U.S. giant retailer Wal-Mart Stores Inc., following a legal setback in a sex-discrimination suit involving billions of dollars in claims, said it will contest the decision and ask for a larger appeals-court panel to rehear the case, The Wall Street Journal reported on Wednesday.
A three-judge panel of the Ninth Circuit Court of Appeals in San Francisco on Tuesday affirmed class-action status for a suit alleging gender discrimination in pay and promotion.
More than 1.5 million past and present female Wal-Mart employees are included in the suit.
Wal-Mart, the world's largest retailer by revenue, said it would ask a 15-member panel of the Ninth Circuit Court to review the case. The retailer said it would appeal to the U.S. Supreme Court, if needed.
The appeals court rejected Wal-Mart's argument that class-action status shouldn't be allowed because its stores are individually managed and run, saying there was "substantial evidence" of centralized policies.
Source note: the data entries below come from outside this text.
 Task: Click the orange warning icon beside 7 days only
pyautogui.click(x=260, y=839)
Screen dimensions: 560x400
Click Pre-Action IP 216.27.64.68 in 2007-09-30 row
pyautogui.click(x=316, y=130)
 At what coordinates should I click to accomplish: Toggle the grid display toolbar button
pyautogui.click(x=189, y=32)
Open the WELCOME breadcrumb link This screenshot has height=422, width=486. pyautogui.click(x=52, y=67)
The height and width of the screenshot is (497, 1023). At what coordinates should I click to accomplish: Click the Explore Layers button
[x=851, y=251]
The suit, filed in 2001 by six female employees, alleges the Bentonville, Ark. retailer systematically paid women with similar qualifications less than men and frequently overlooked women for promotions.
Persuaded by the plaintiffs' statistical data that Wal-Mart paid women workers 5 percent to 15 percent less than men in comparable jobs, a federal district court judge in San Francisco ruled in 2004 that the lawsuit could apply to all women who have worked for Wal-Mart since December 1998.
According to the report, the largest sex-discrimination settlement to date has been a 508 million dollars payment by the federal government to 1,100 women who said they were denies jobs at the Voice of America and the U.S. Information Agency.
A 240 million dollar settlement in 1992 by State Farm Insurance is the biggest corporate gender-bias settlement to date.